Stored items
[Start of Attachment]

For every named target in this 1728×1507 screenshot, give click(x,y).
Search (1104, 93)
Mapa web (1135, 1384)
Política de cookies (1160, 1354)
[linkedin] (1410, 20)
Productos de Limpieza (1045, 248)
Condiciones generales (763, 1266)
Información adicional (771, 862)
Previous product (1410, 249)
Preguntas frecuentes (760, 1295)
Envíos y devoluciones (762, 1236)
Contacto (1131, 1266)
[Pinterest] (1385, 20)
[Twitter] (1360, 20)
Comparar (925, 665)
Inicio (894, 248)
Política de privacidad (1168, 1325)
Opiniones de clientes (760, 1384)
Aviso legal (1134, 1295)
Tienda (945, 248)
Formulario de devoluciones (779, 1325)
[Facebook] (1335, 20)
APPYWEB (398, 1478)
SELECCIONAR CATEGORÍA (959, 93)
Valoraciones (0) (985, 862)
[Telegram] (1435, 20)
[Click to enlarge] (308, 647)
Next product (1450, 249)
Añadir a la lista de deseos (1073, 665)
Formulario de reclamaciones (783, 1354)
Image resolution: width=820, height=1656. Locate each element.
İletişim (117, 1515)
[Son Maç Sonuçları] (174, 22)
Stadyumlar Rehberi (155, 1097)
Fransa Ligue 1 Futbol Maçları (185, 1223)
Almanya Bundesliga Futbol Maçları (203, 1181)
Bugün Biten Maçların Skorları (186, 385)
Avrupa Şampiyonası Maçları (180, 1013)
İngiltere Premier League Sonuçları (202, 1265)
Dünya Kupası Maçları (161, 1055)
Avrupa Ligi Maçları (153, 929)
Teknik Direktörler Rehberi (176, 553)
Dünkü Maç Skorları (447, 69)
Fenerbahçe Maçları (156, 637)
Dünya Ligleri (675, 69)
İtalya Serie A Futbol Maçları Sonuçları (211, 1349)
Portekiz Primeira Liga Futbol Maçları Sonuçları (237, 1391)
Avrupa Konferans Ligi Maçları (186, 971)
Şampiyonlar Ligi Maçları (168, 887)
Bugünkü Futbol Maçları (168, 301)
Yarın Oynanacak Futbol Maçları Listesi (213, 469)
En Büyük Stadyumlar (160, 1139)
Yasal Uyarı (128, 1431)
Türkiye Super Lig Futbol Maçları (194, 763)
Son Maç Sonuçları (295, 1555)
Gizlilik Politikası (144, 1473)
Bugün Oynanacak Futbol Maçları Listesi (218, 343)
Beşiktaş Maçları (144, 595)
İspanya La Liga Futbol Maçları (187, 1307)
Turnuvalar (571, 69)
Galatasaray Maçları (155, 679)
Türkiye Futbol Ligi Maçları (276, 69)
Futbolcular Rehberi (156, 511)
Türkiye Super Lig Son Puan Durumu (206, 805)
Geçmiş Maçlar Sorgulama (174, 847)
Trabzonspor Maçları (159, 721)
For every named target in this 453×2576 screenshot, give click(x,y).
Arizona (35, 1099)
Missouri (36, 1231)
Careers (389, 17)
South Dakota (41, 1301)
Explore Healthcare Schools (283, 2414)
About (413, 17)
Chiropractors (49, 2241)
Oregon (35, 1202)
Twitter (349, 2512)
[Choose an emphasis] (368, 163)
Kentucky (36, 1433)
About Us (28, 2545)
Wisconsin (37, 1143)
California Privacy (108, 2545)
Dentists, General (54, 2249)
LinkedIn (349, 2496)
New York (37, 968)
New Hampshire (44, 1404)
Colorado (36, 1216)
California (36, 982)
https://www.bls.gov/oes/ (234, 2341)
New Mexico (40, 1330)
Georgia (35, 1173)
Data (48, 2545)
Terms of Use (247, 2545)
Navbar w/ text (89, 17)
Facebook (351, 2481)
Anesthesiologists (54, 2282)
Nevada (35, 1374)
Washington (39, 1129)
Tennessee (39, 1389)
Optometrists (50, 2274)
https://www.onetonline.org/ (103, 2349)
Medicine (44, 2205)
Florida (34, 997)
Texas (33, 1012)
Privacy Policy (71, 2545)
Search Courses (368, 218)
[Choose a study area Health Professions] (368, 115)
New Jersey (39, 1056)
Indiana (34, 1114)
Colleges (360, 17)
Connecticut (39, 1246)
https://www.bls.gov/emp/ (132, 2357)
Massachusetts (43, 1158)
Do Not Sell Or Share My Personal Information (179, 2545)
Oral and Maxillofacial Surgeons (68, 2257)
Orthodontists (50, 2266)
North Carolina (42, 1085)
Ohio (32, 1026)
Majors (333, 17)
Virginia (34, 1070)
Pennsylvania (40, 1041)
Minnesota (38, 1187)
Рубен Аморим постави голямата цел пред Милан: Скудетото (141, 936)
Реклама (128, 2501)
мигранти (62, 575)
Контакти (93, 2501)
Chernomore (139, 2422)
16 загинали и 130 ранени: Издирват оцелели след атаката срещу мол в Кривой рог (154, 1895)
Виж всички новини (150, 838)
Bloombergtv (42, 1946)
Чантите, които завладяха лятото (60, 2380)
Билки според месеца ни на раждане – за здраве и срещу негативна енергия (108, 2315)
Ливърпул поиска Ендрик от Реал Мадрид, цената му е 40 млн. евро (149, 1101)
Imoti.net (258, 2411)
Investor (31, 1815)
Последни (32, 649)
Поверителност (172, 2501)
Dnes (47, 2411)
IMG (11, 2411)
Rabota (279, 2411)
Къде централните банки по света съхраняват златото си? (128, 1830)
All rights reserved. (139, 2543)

[End of Attachment]

→ **WHAT THE TASK REQUIRES**: All lines that hold the word "screenshot" should be copied from the data.

→ **TASK ANSWER**:
For every named target in this 1728×1507 screenshot, give click(x,y).
For every named target in this 453×2576 screenshot, give click(x,y).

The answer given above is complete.